Like endometrial cancer, most breast cancers have a hormonal link. As noted above, women with excess upper body fat have higher levels of estrogen, and some investigators think that these women run a significantly higher risk of developing breast cancer. Obesity doesn’t cause breast cancer, but it encourages the spread of existing cancer.
If you’re obese, your bile may be oversaturated with cholesterol, a blood fat, and this can lead to the formation of gallstones.
Until only recently, it was assumed that a little weight gain at any age was okay. But studies have found that even a tiny gain can increase your odds of having a heart attack. In 1995, the U.S. Department of Agriculture (USDA) published new guidelines that said middle-age spread was un-healthy and that for good health, people in their sixties should weigh the same as trim people in their thirties.
Backing up the USDA’s recommendations was one of the largest studies ever to examine the effects of weight on longevity. Published in 1998 in the New England Journal of Medicine, the study concluded that slimmer is definitely better at any age, including middle age and beyond.
This conclusion was based on American Cancer Society data on 324,135 men and women enrolled in the study in 1960 and then followed up in 1972. The data revealed that being overweight tended to shorten life expectancy up to about age 75. After that age, being heavy didn’t make much of a difference unless someone was seriously obese. People who maintained a healthy, ideal weight generally lived the longest.
Overweight and obesity are caused by multiple factors, and natural weight-loss supplements can tackle many of them. Let’s take a closer look.

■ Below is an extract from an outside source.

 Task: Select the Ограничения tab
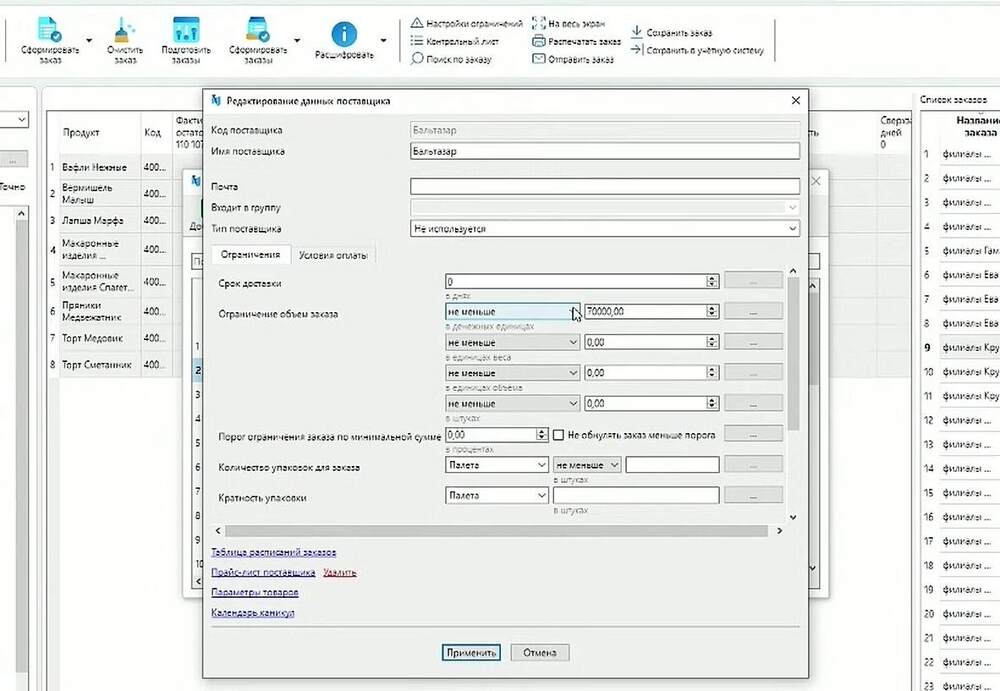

Overeating. If you habitually eat more calories than you burn off, the surplus is stored as body fat. So why do we overeat? There’s no simple explanation, really, but a lot of it has to do with hunger, appetite, and satiety mechanisms that tell us when to eat and how much. They are centered in the hypothalamus, a small area of the brain located in the middle of the skull. The hypothalamus is the body’s center for controlling food intake. It also regulates thirst, metabolism, and body temperature.
Hunger is largely a physiological drive. About every four hours, your body signals that it’s time to eat by creating sensations such as hunger pangs or a feeling of low energy. After you start eating a meal, it takes about twenty minutes for your body to send satiety signals to the hypothalamus that you’re full. Continuing to eat beyond that points leaves you feeling stuffed. By eating when you’re hungry and stopping when you’re full, you’ll have little trouble maintaining a healthy weight.